Neben der Verwendung in der Wissenschaft fand die Nomenklatur auch in der Kunst Anwendung. Künstler konnten mit Werner’s Farbpalette gezielter und systematischer arbeiten, da genaue Farbbezeichnungen und Farbmischungen bereits klar definiert waren. Dies förderte präzise Farbmischtechniken und eine systematische Herangehensweise an die Farbgestaltung, was besonders im 19. Jahrhundert, einer Zeit des wissenschaftlichen Fortschritts und gesteigerten Interesses an Naturstudien, große Bedeutung hatte. Die Originalausgabe von Patrick Syme wurde wiederholt reproduziert und ist heute für Historiker, Künstler und Wissenschaftler gleichermaßen von Interesse.
Moderne Projekte, wie die von Nicholas Rougeux initiierte Online-Rekonstruktion, ermöglichen es, das historische Werk neu zu entdecken. Farbtafeln, Animationen und fotografische Beispiele erleichtern es, die historische Farbklassifikation zu verstehen und vermitteln zugleich einen Einblick in die Farbwahrnehmung des frühen 19. Jahrhunderts. Werner’s und Syme’s Einfluss erstreckt sich auch auf heutige Farbsysteme. Die klare Trennung in Grundfarben sowie deren Abstufungen und Mischungen bilden eine Grundlage, auf der moderne Farbnomenklaturen wie die Pantone-Farbpalette oder digitale Farbmodelle wie RGB und CMYK aufbauen.

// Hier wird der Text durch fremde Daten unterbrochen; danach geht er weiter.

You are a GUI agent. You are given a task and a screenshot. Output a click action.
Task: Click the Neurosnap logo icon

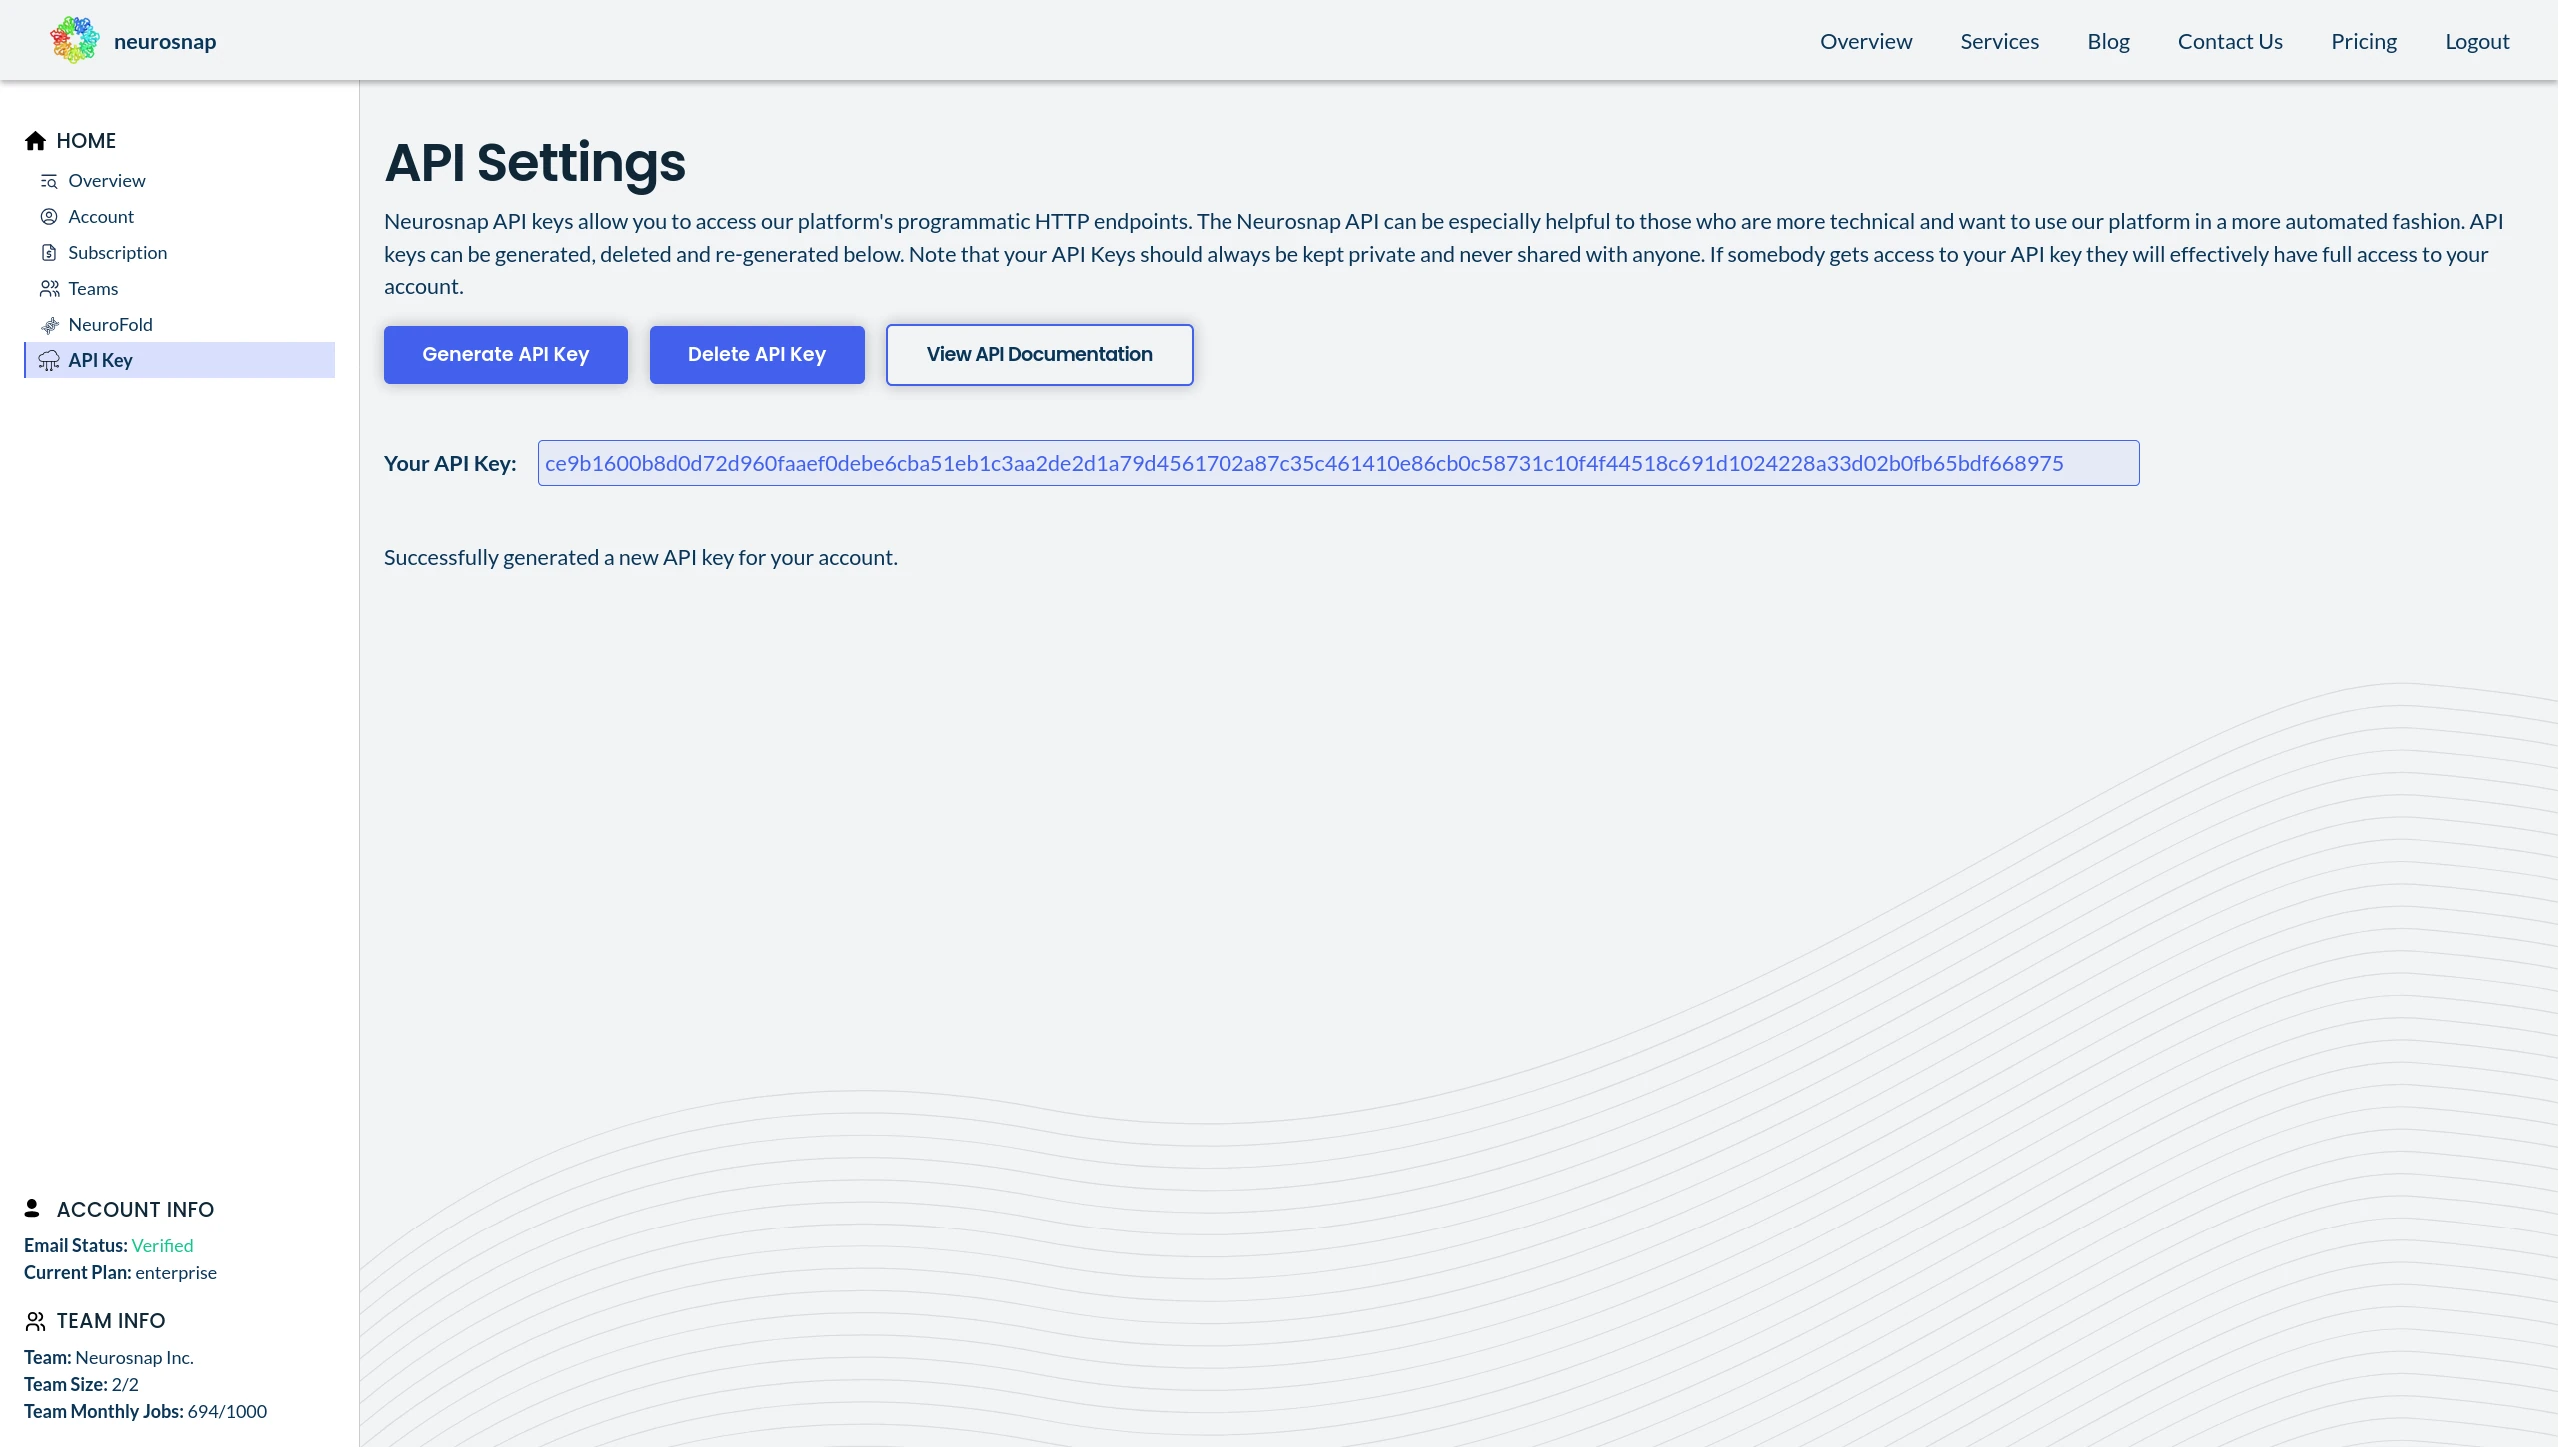tap(74, 40)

Obwohl diese zeitgenössischen Systeme technisch deutlich weiterentwickelt sind, bleibt die Idee eines verbindlichen Standards zur Kommunikation von Farbe ein Erbe von Werner. Heute dient Werner’s Nomenklatur nicht nur der historischen Orientierung, sondern inspiriert auch Künstler und Wissenschaftler, die über die Farbklassifikation nachdenken. Zudem wird sie in musealen Kontexten und naturkundlichen Sammlungen genutzt, um Farbbeschreibungen von Objekten aus dieser Zeit zu übersetzen oder verstehen zu können. Die detaillierten Beschreibungen bieten weiterhin eine anschauliche Veranschaulichung früherer naturwissenschaftlicher Beobachtungsverfahren. Wer sich für Farben, Kunstgeschichte und naturwissenschaftliche Methodik interessiert, findet in Werner’s Nomenklatur der Farben ein faszinierendes Werkzeug und gleichzeitig ein wertvolles kulturelles Erbe.